"What happened to your eye, Lucius?" mother asked after they met them at St. Oswald's.
"It just seems that Arthur would resolve an conflict with his fists than his wand," he answered with his trademark drawl.
Grandfather Cygnus was located in the eastern end of the establishment. When wizards and witches were housed here when they reached the age to no longer look after themselves, there was no particular reason for them to perform magic. Agatha must have thought she saw two of the faculty doing the tango and yarn devouring an door when she passed by.
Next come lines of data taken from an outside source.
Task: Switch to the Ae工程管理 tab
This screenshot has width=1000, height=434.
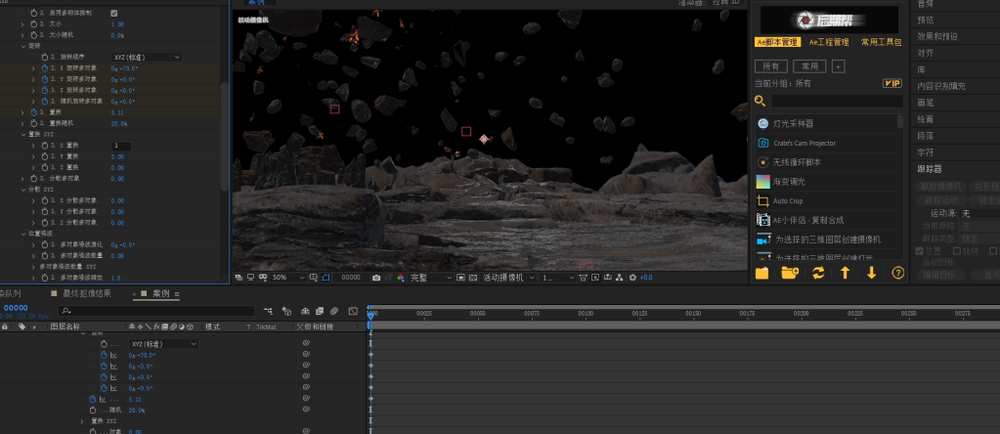Action: (828, 42)
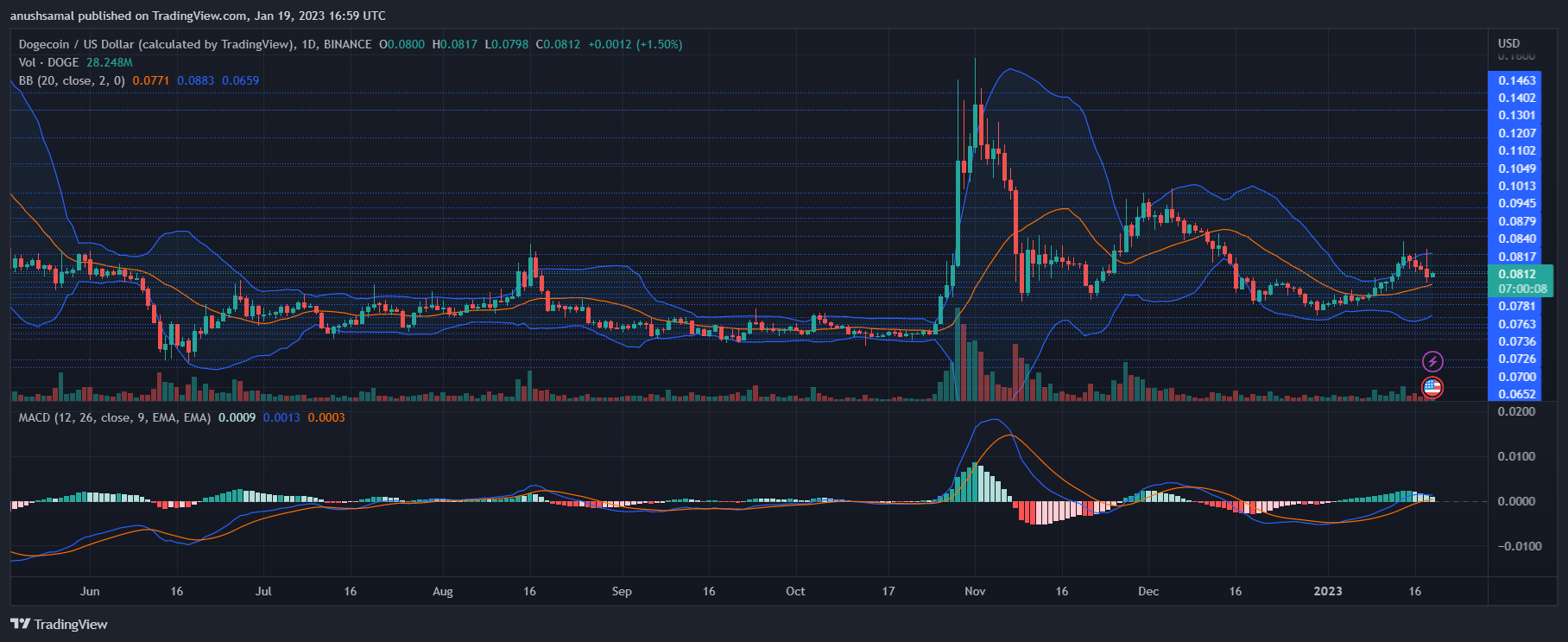Select the Vol · DOGE indicator legend
The image size is (1568, 642).
(48, 62)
She, Draco, and father were greeted by his caretaker – one Euphemia Rowle – and before stepping forward into the room, she heard Grandpa Cygnus call out, "Ah, Agnes, Draco! Come here! Let me see the both of you!"
He was sitting in one of the wicker rocking chairs when they had arrived. Sitting opposite of their mother. "It's Agatha, Grandfather," she softly corrected as they neared forward. He was doing that lately, getting their names confused. Something that had irritated father to no end.
"When you reach my age, dear, you'll forget who everyone is," he said with a smile.
As they had tea, it wasn't unnoticeable that he wasn't eating anything. Recalling what mother had said in the morning, he couldn't keep anything down and had an lack of appetite. Rather, he gave some of his sandwiches to her and Draco.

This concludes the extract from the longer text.